UKSHA , the health agency in charge of assessing Covid variants noted that the genome of the Delta Plus variant does not have many mutations compared to Delta. However,he warned, a small change may be enough to cause a difference in the virus properties.
Healthline reported Francois Balloux, PHD, director at the Univeristy College London Genetics  Institute posted on social media that data suggests AY.4.2 could be more transmissible than the more common UK Delta variant AY.4.

The sub-variant of the Covid delta strain-AY.4.2 may be up to 15 per cent more  transmissible than the original Delta, scientists estimate and is likely to be named as Nu.

However, experts say that more transmissibility doesn’t mean more dangerous. 
Der Len Horovitz, internist and pulmonary specialist  at Lenox Hill Hospital in New York explained that the virus being more infectious, does not mean it’s more virulent but it does mean that the virus’s incubation period is shorter, so it can be transmitted faster and spread more easily than one that requires longer incubation.

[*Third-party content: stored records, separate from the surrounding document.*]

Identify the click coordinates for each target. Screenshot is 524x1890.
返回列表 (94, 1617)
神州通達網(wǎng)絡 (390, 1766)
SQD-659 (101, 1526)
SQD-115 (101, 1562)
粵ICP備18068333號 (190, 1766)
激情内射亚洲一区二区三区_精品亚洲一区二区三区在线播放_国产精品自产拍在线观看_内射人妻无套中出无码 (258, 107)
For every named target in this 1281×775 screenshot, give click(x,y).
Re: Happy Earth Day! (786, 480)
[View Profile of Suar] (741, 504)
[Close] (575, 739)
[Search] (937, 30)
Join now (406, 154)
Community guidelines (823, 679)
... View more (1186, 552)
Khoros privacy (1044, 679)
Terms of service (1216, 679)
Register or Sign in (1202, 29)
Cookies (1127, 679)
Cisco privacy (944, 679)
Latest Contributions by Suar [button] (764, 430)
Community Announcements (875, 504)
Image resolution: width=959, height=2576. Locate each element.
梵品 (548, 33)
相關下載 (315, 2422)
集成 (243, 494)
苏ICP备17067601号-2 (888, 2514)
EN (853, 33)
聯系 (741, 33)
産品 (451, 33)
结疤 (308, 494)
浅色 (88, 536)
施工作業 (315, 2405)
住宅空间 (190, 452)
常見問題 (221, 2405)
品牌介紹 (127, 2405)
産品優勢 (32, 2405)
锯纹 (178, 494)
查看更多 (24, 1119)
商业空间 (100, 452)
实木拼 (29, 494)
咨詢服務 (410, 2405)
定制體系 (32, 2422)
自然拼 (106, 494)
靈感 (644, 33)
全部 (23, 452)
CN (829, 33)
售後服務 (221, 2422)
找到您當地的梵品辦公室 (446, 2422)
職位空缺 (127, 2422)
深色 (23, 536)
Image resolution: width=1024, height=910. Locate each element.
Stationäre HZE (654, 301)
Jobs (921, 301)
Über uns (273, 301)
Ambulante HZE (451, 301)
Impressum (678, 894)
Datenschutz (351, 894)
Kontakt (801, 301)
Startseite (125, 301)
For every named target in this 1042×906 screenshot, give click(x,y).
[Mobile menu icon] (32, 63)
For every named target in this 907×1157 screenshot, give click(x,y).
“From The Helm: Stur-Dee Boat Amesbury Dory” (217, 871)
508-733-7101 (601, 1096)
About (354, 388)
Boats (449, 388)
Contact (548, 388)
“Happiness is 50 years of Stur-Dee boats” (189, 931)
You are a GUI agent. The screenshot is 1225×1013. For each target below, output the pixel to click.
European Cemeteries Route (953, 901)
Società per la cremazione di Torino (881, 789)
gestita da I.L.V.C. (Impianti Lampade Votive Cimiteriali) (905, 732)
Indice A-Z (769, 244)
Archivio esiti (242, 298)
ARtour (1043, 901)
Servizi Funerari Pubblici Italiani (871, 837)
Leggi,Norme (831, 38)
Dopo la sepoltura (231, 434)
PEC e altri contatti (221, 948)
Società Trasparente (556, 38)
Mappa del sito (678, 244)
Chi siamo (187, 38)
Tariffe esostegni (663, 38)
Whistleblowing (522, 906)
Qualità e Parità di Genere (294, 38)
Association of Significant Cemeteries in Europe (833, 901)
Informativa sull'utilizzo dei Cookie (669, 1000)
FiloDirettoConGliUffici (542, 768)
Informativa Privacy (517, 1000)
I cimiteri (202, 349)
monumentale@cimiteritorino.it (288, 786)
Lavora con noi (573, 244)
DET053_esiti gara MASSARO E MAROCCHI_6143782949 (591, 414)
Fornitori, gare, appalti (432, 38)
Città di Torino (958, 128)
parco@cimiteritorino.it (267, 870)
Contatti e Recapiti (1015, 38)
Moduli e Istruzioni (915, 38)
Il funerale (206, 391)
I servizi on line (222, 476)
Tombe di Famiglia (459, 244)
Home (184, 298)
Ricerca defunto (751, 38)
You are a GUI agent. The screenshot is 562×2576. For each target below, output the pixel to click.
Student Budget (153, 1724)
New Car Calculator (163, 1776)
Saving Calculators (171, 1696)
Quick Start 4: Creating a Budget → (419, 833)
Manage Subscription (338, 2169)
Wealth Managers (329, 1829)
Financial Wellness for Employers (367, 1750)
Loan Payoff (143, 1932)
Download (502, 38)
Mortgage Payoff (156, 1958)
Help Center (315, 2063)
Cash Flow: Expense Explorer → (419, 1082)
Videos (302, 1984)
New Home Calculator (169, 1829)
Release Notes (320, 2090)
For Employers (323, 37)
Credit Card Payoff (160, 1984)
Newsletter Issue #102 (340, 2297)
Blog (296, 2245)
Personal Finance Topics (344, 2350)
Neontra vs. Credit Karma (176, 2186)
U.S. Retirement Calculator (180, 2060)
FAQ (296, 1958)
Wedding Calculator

Experts seem to agree that although data points to higher transmissibility, the Delta Plus needs more research and data on whether the cases would be more serious.

Although, we are not seeing anything worrisome yet, Thai authorities should be tracking  it carefully and strengthening all public health measures. It’s better to be cautious now than to be caught off-guard again if the cases turn out be serious as it was with the  Delta variant.